Friends will listen, ask questions, and strive to understand your journey. They will offer to help but not push you to be someone you are not. Others, well, they really aren't true friends.
Co-Workers & Managers
There is a special challenge authentically connecting with this group. Often there is an unwritten extroverted culture within organizations. Deviating from that culture can be viewed as career-ending (and sometimes it actually is). So being genuine and vulnerable are often too traits banned from the workplace, like talking about religion and politics.
Introverts often feel they must "fake it 'til you make it" by wearing an extroverted mask all day. When I retired after 30-years and shared my plans to write a book and blog about my introversion at my Goodbye Party, my co-workers literally stopped and stared until a chorus of "You aren't an introvert" rang through the crowd. Many asserted that we'd worked alongside each other for years, had dinners together, traveled, gone to battle on projects together.

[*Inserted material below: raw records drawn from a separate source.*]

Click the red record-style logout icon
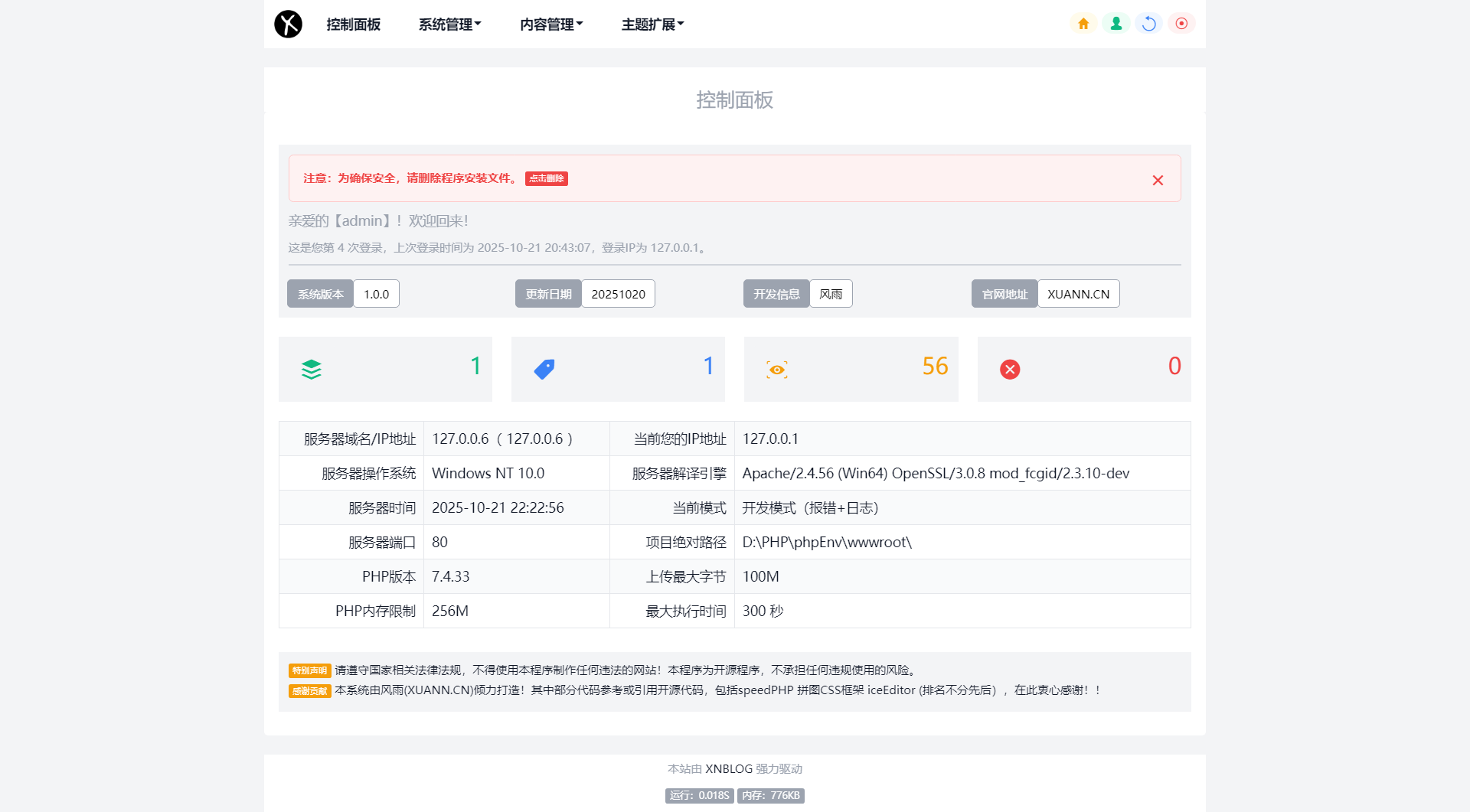1470x812 pixels. tap(1181, 23)
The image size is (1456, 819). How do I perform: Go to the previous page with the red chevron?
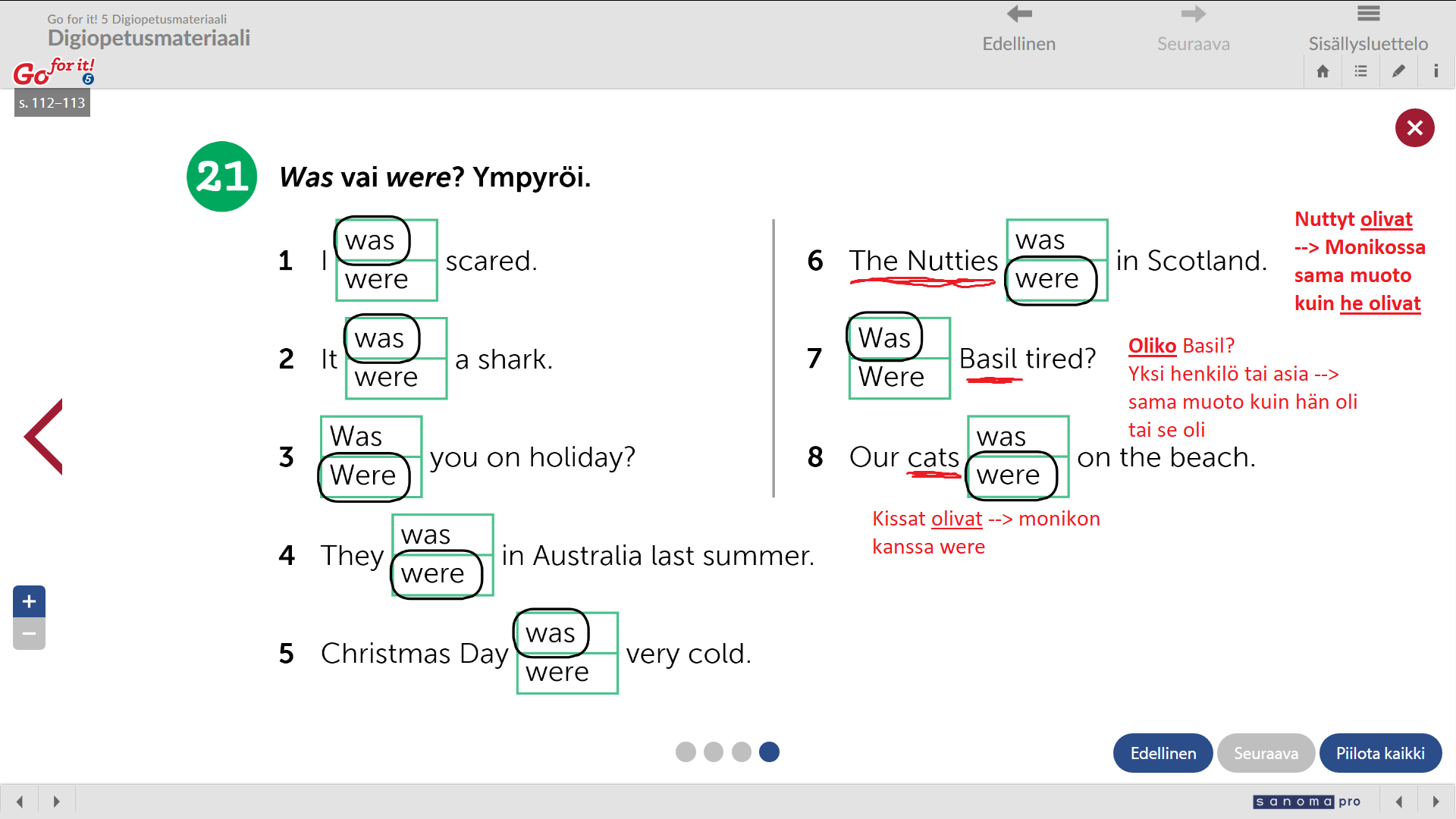44,437
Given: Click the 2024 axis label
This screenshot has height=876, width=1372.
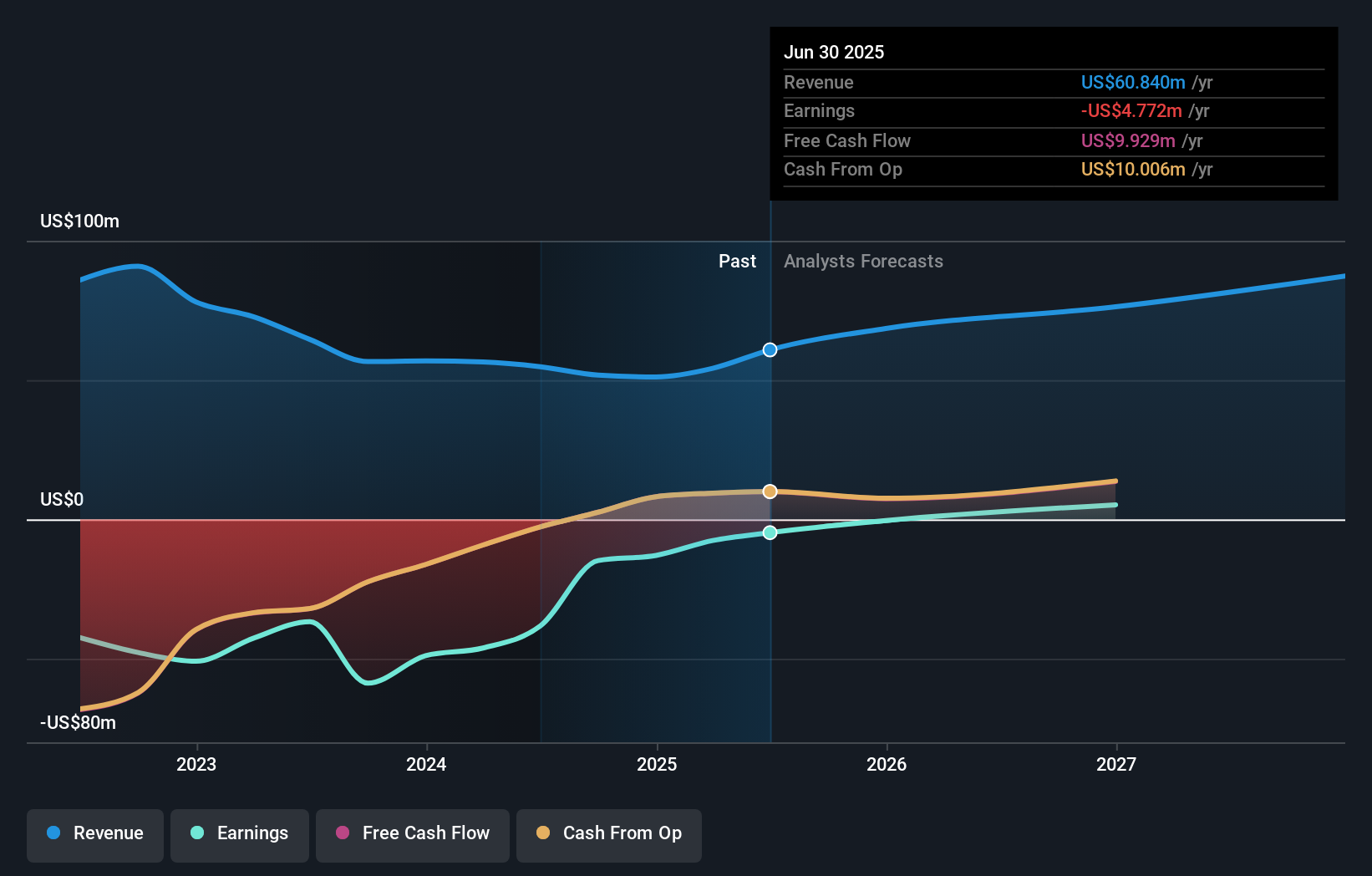Looking at the screenshot, I should [x=426, y=763].
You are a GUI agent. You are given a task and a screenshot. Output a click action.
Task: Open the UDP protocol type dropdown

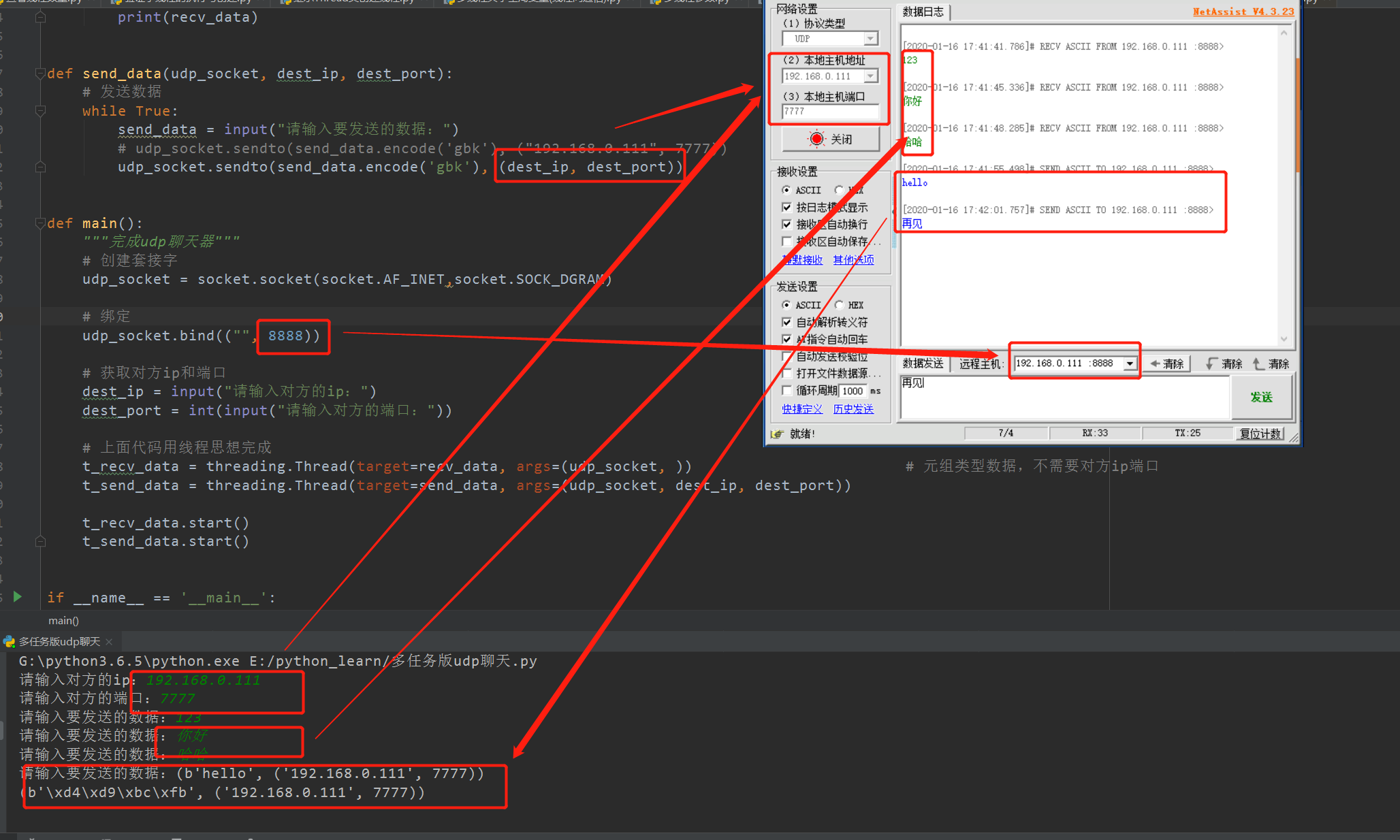[870, 39]
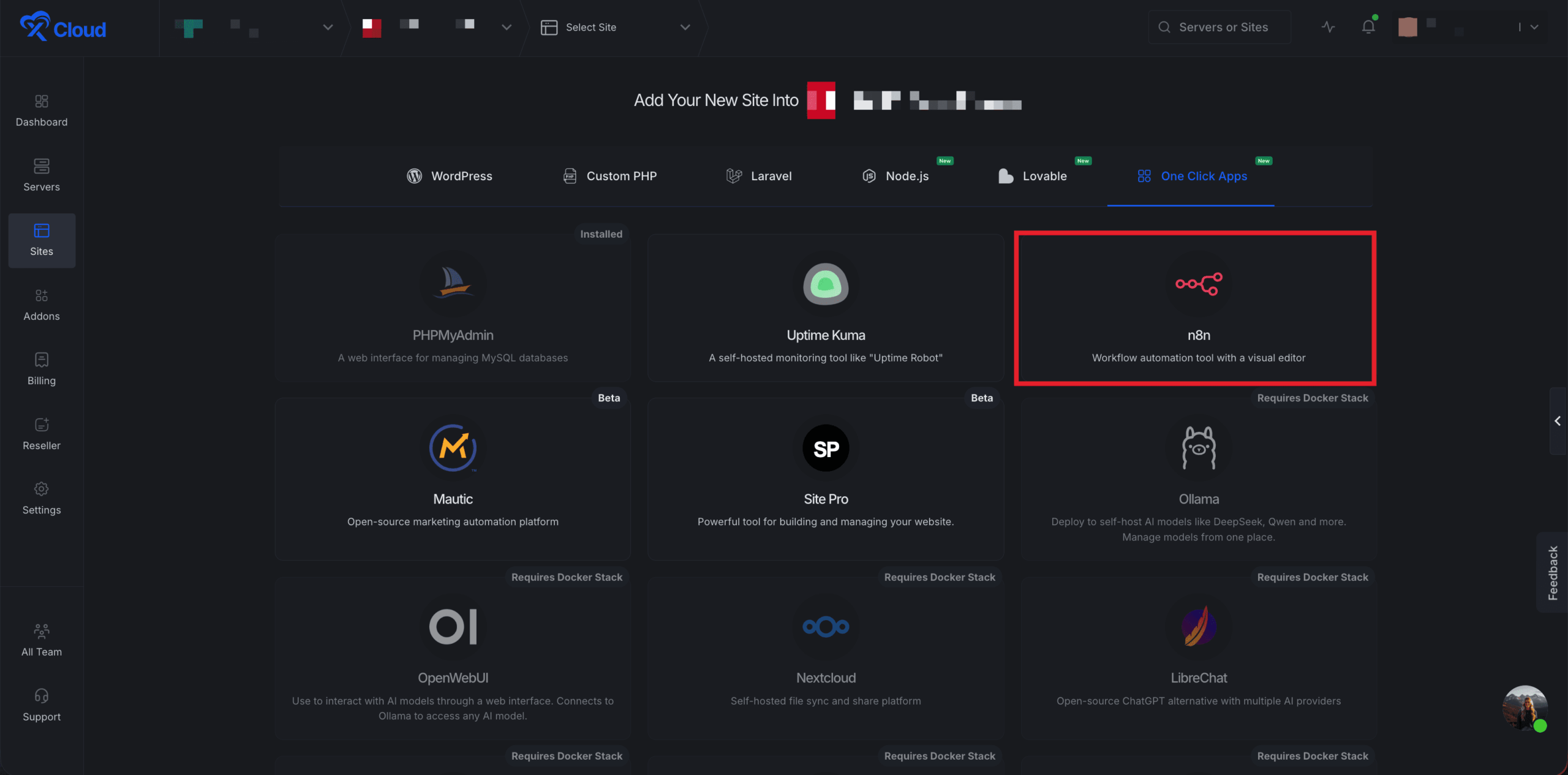
Task: Open Settings from the sidebar
Action: click(41, 498)
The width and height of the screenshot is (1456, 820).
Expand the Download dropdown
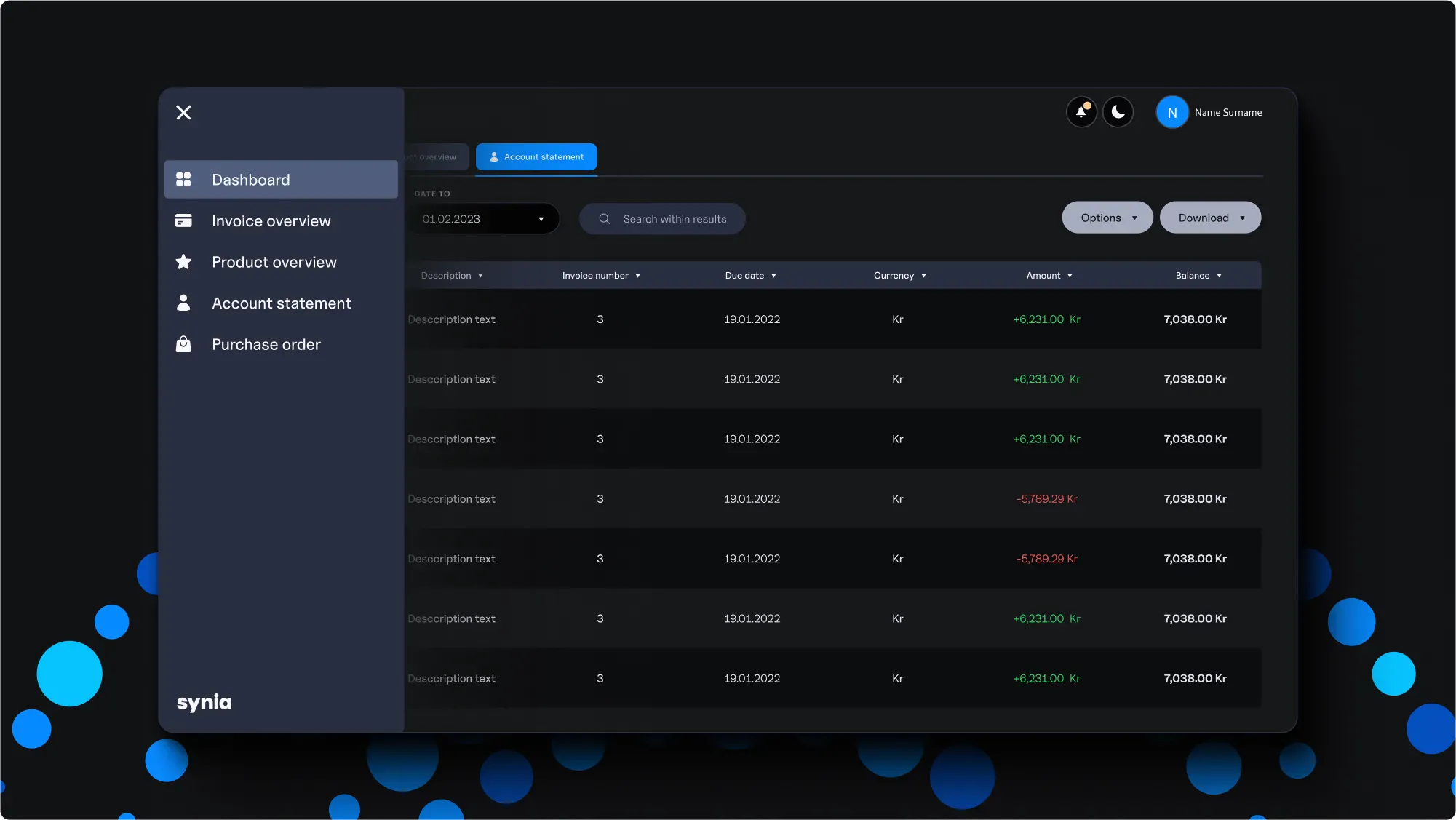[1210, 218]
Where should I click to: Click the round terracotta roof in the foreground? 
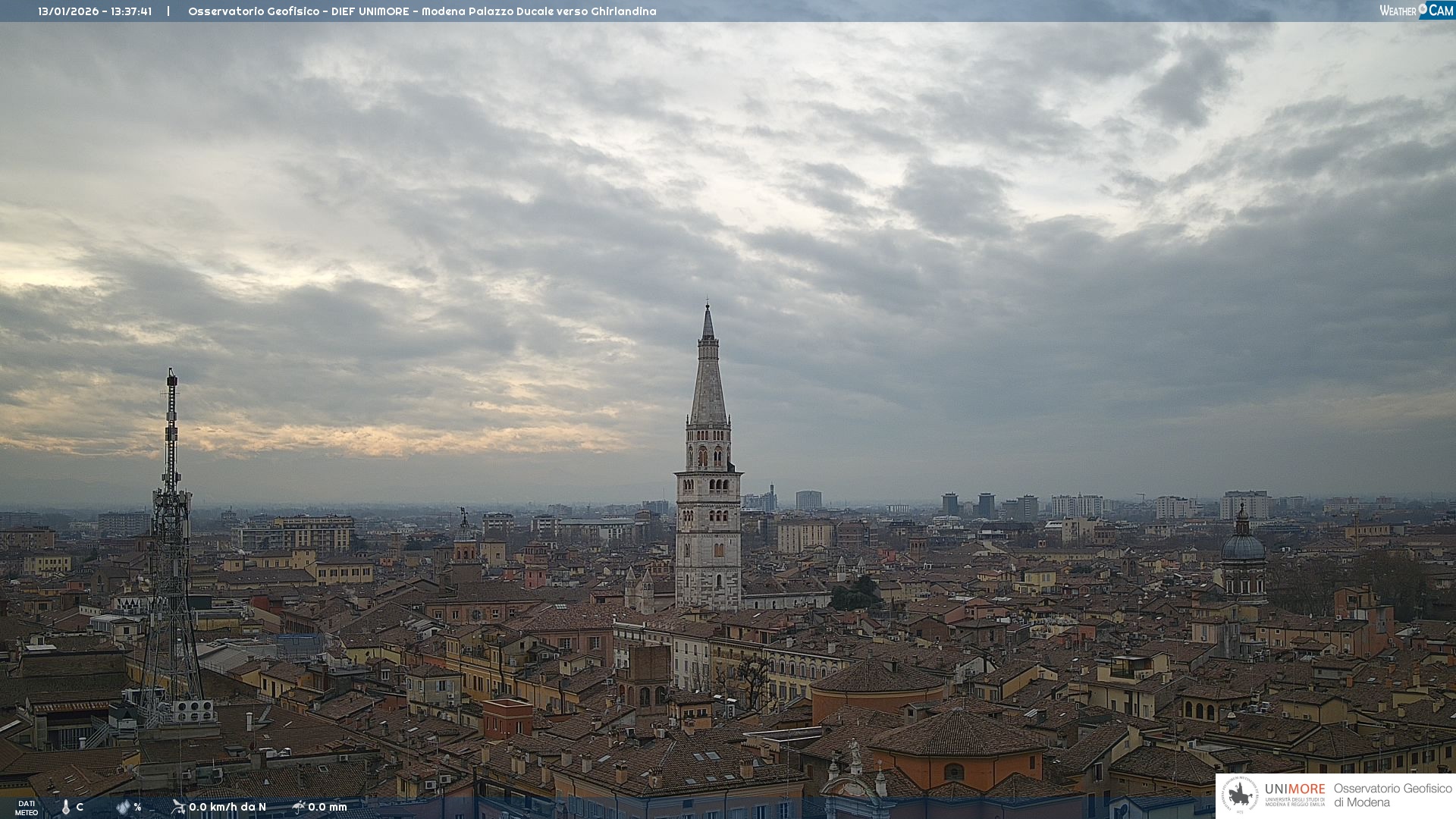pyautogui.click(x=877, y=677)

They would know if I was an introvert.
I was a bit offended as if I had hidden a disease or plague from them, but later I realized it was I who had done the injustice. I missed the opportunity to share, teach, thrive, and lead with my co-workers for decades. It remains my burden to bear, one I now strive to unload by sharing my storing and imploring other introverts to engage!
Share your introversion: this can be especially difficult at work. Start with a close confidante. Approach the issue with your manager by starting a discussion about your strengths and then referencing your introversion. Be sure to emphasize the positive. We are not searching for pity, but awareness and respect.
Share your strengths & talents: co-workers and managers will appreciate the strengths you bring to the table, strengths that are often deficient in extrovert-dominated cultures. This new, more balanced diversity of thought will create new ideas, unique problem solving, and a greater connection to the diverse customers your team is trying to serve. If you lay it out this way, most managers will be thrilled to support your genuine self. If they don't get it, give them time.
Share your fears & vulnerabilities: it is okay to voice your concerns about sharing these personal attributes given the typically extrovert-dominated culture in corporate America. But you are brave and determined to bring your best and true self to work because it is the right thing to do, it provides strength to the team, and it supports your own growth and confidence. If they still don't see it, you might want to brush up your CV.
Enlist their support: if they "get it" and want to do more, encourage them to run a Myers-Briggs personality test or Gallup/Clifton Strengths test at a future team building session. It provides an opportunity for everyone to share. From this activity, bonding takes place and greater respect and utilization of everyone's talents is a by-product. Remember, about half the population are introverts, so chances are there are many more introspective people waiting for someone to lead the way.
Sharing personal details at work can be challenging. But trust me, not as challenging as bottling up your authentic self for decades. You owe it to yourself, your team, and your family to be yourself!
The Challenge Has Been Cast
You may choose to decline this challenge. Why do we have the burden to educate others? I'm comfortable with who I am and if others don't understand, that is their problem.
But the world is a better place when we all understand each other better...whether we are a person of color, a member of the LGBTQ+ community, an immigrant, or an introvert. These are not easy conversations for people to initiate so for the benefit of us all, often we are the ones to initiate and share. As a result, perhaps our lives become more peaceful and rewarding, extroverts become more appreciative and inclusive, workplaces become more diverse and creative, and the next generation of introverts that follow us have a bit of an easier time finding their authentic path and achieving their grandest dreams.